ЗАДАНИЕ
Отредактируйте записи, начиная со строки, содержащей «You are a computer-use agent.», и заканчивая концом записей: замените «icon» на «symbol», больше ничего не меняя. Выведите только этот отрывок и не включайте в него изображения.

Данные о расположении элементов и текста:
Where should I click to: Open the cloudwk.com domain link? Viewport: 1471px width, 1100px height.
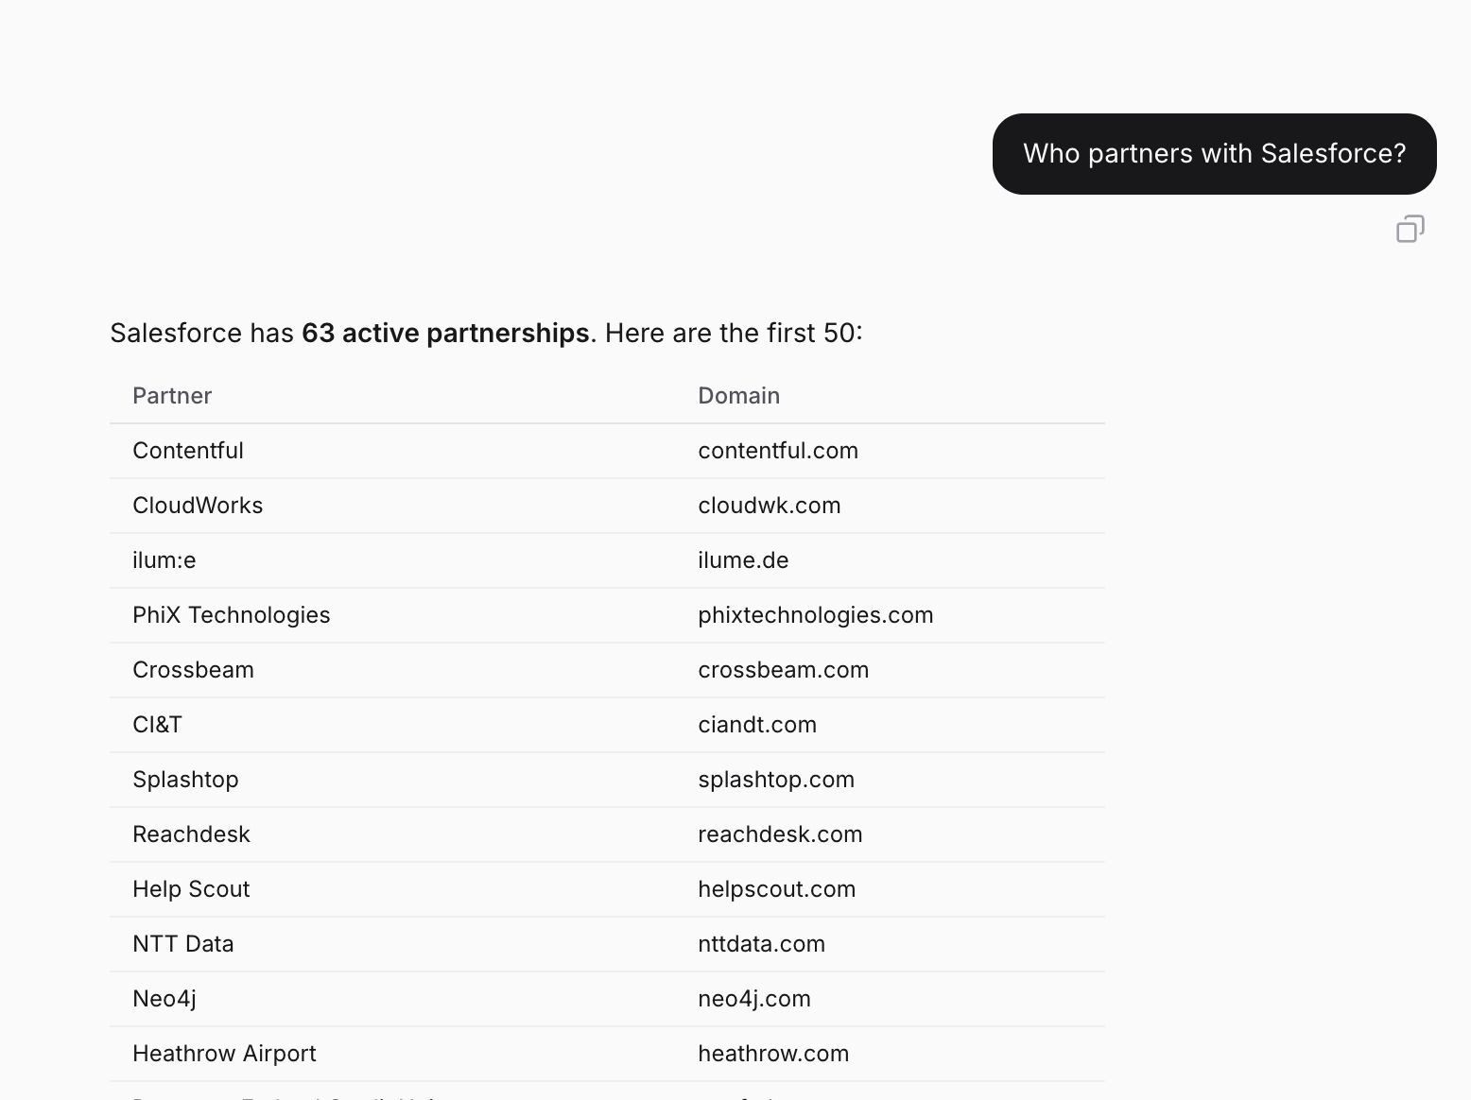point(769,506)
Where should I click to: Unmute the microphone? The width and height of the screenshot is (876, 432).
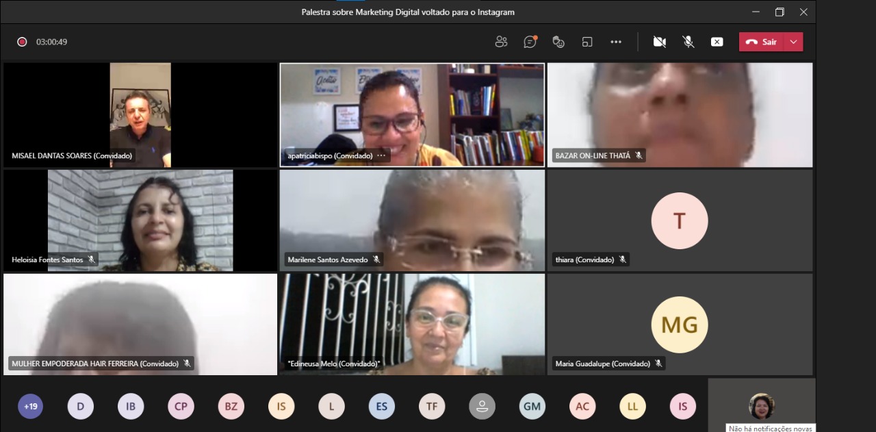point(688,42)
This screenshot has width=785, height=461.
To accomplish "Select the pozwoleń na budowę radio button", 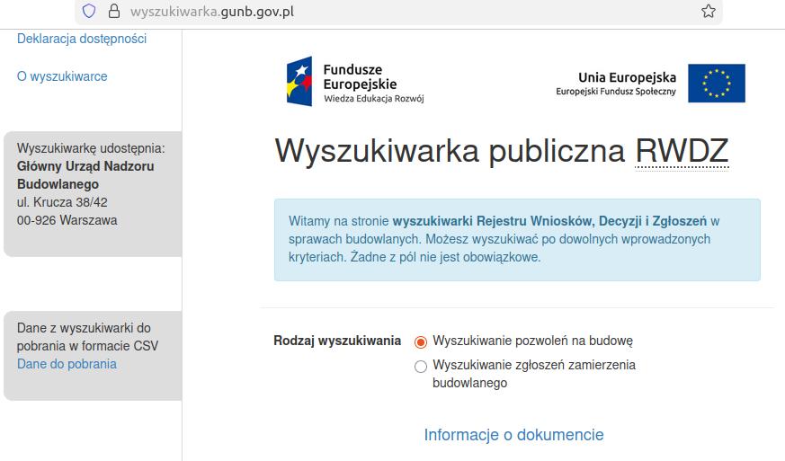I will 421,341.
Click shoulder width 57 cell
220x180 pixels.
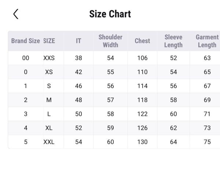tap(110, 100)
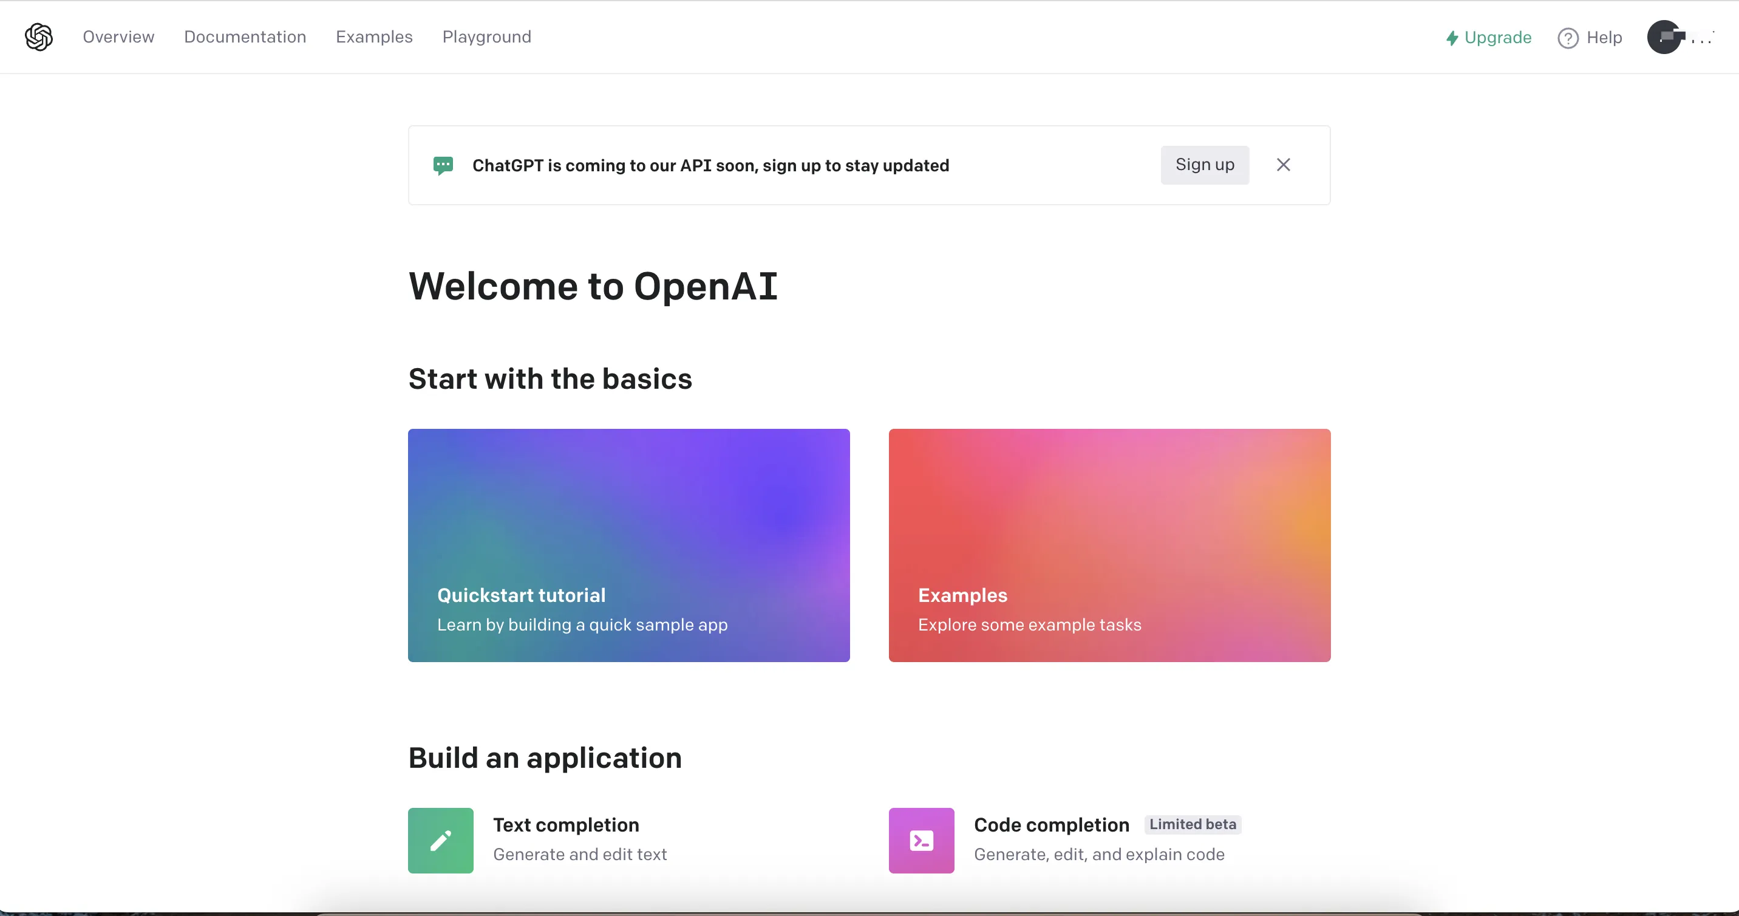Screen dimensions: 1739x916
Task: Switch to the Examples nav tab
Action: (x=374, y=37)
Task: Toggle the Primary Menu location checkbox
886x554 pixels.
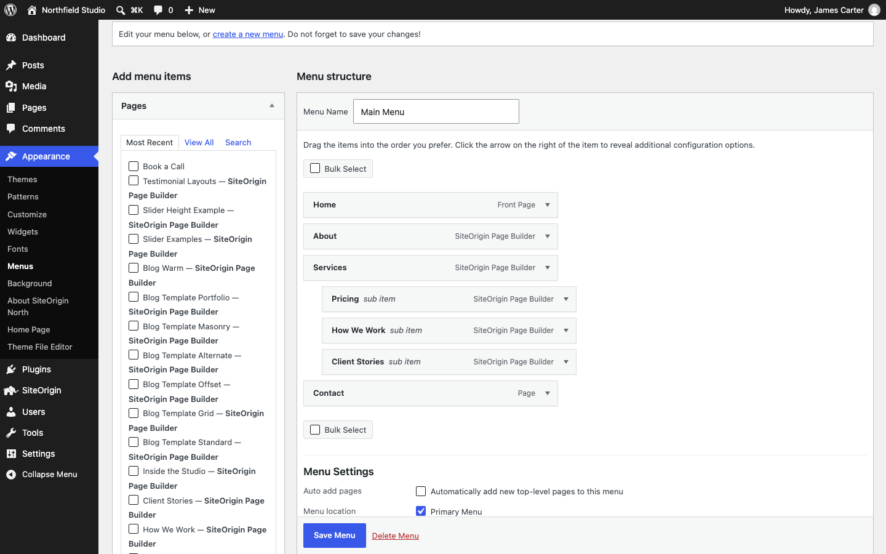Action: [421, 511]
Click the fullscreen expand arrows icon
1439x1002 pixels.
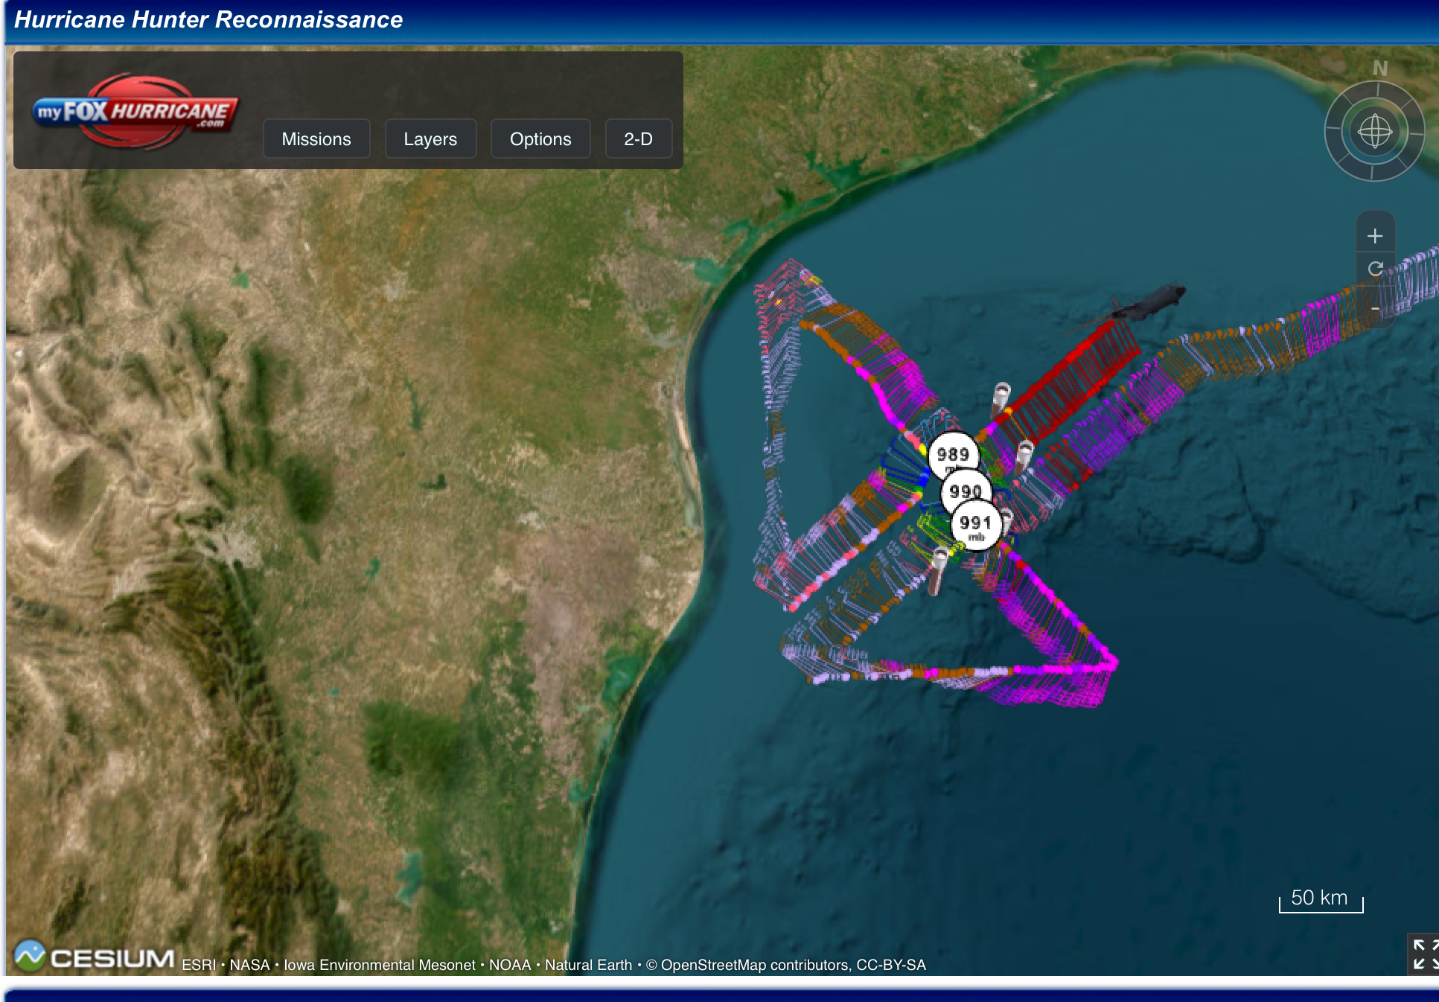[1424, 954]
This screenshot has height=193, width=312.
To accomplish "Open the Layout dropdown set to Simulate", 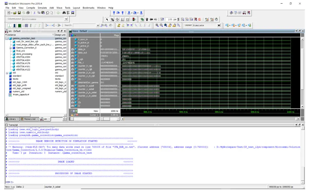I will click(219, 25).
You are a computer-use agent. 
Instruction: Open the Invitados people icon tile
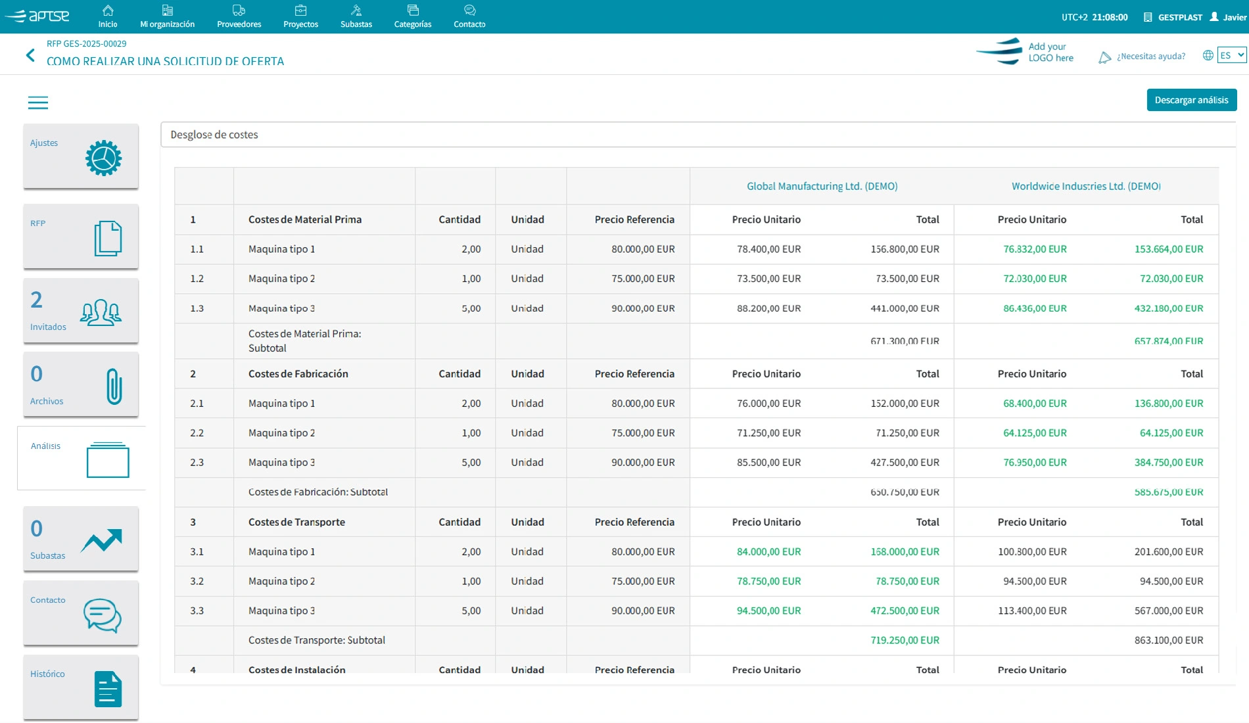pos(81,311)
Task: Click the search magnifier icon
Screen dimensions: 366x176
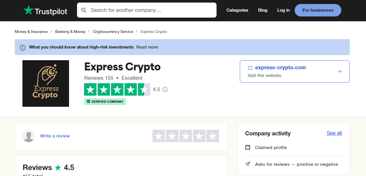Action: 84,10
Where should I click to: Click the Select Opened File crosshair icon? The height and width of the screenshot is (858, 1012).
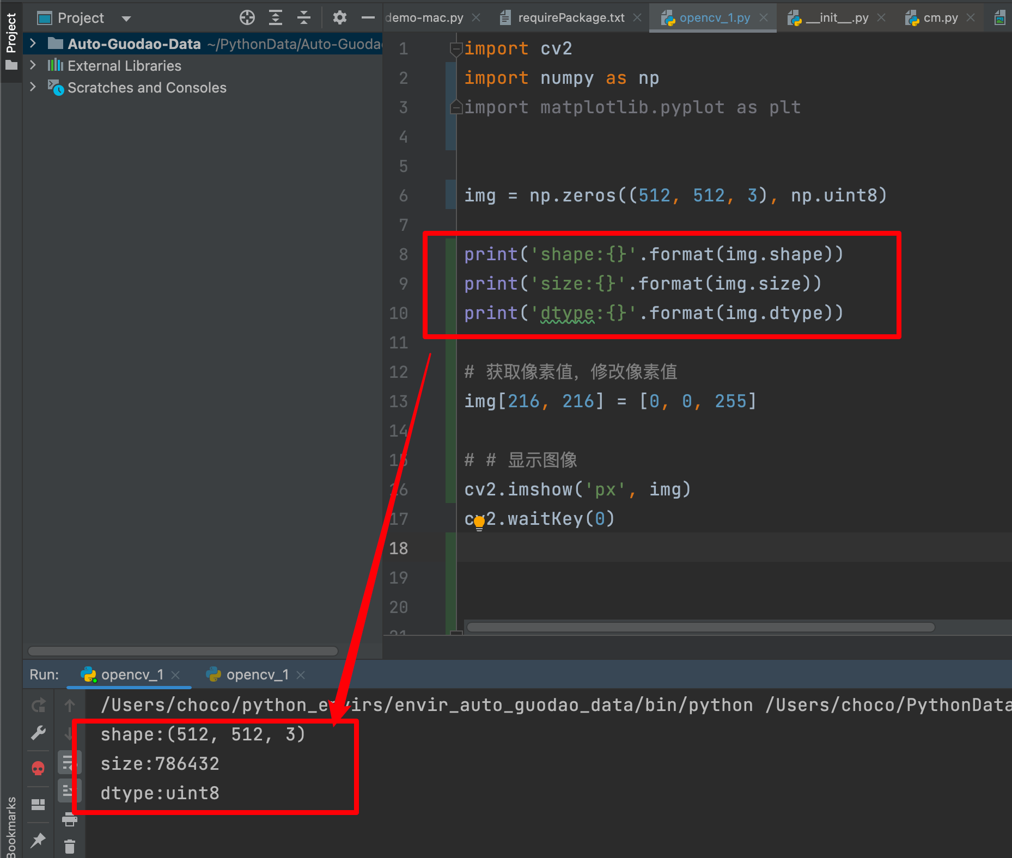[x=247, y=18]
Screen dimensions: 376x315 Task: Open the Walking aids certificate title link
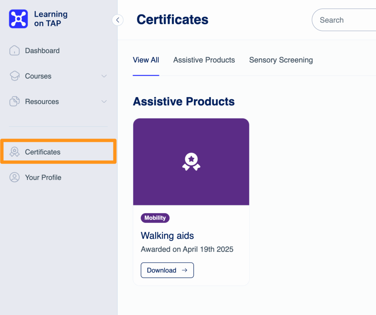[167, 236]
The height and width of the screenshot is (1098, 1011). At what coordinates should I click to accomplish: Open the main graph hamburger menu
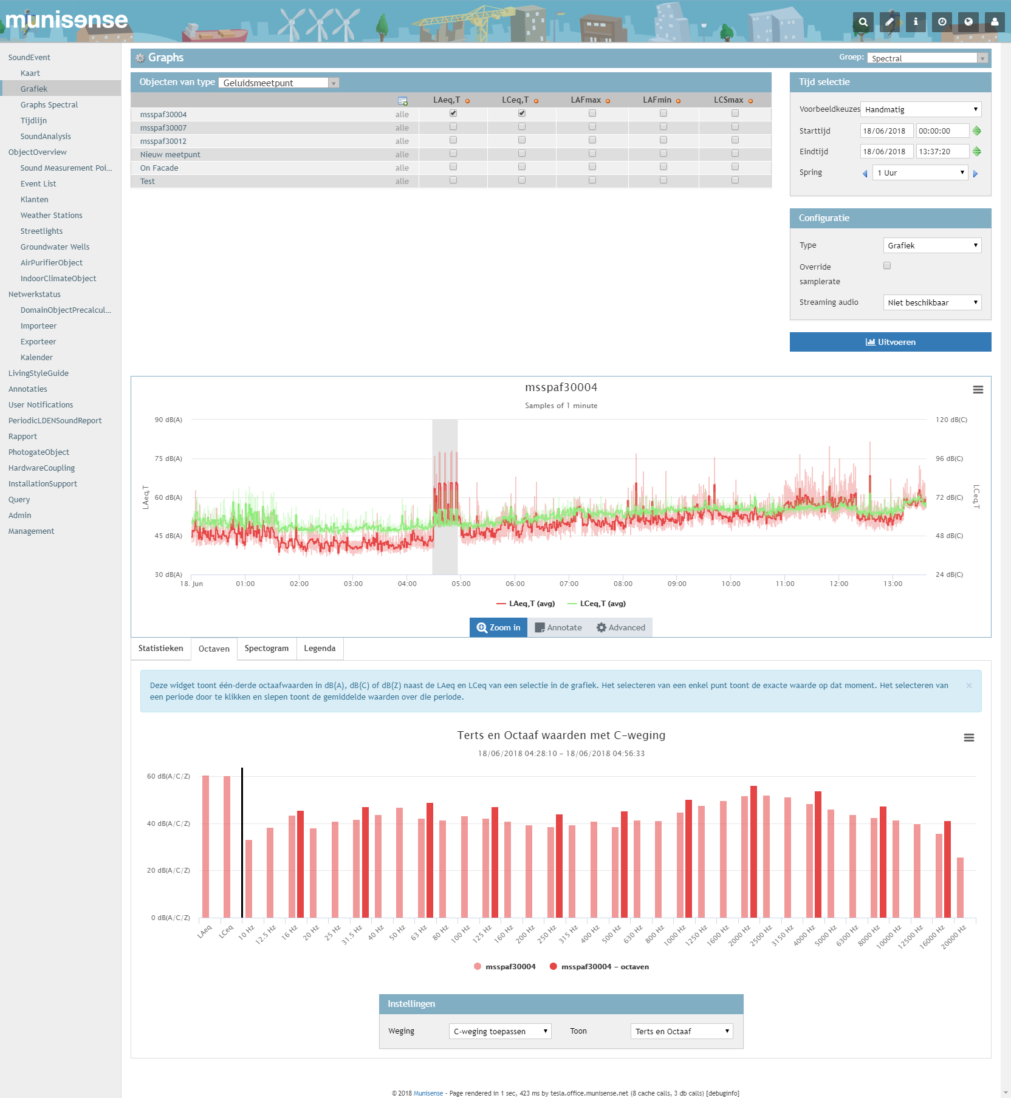point(978,390)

ОТВЕТ
You are a computer-use agent. 
Instruction: Open the Invitados people symbol tile
pos(81,311)
Task: Click the search magnifier symbol
Screen dimensions: 366x176
Action: 84,10
Where should I click to: Click the Select Opened File crosshair symbol? The height and width of the screenshot is (858, 1012).
[x=247, y=18]
Screen dimensions: 376x315 Task: Open the Walking aids certificate title link
[167, 236]
The height and width of the screenshot is (1098, 1011). At what coordinates should I click to accomplish: Open the main graph hamburger menu
point(978,390)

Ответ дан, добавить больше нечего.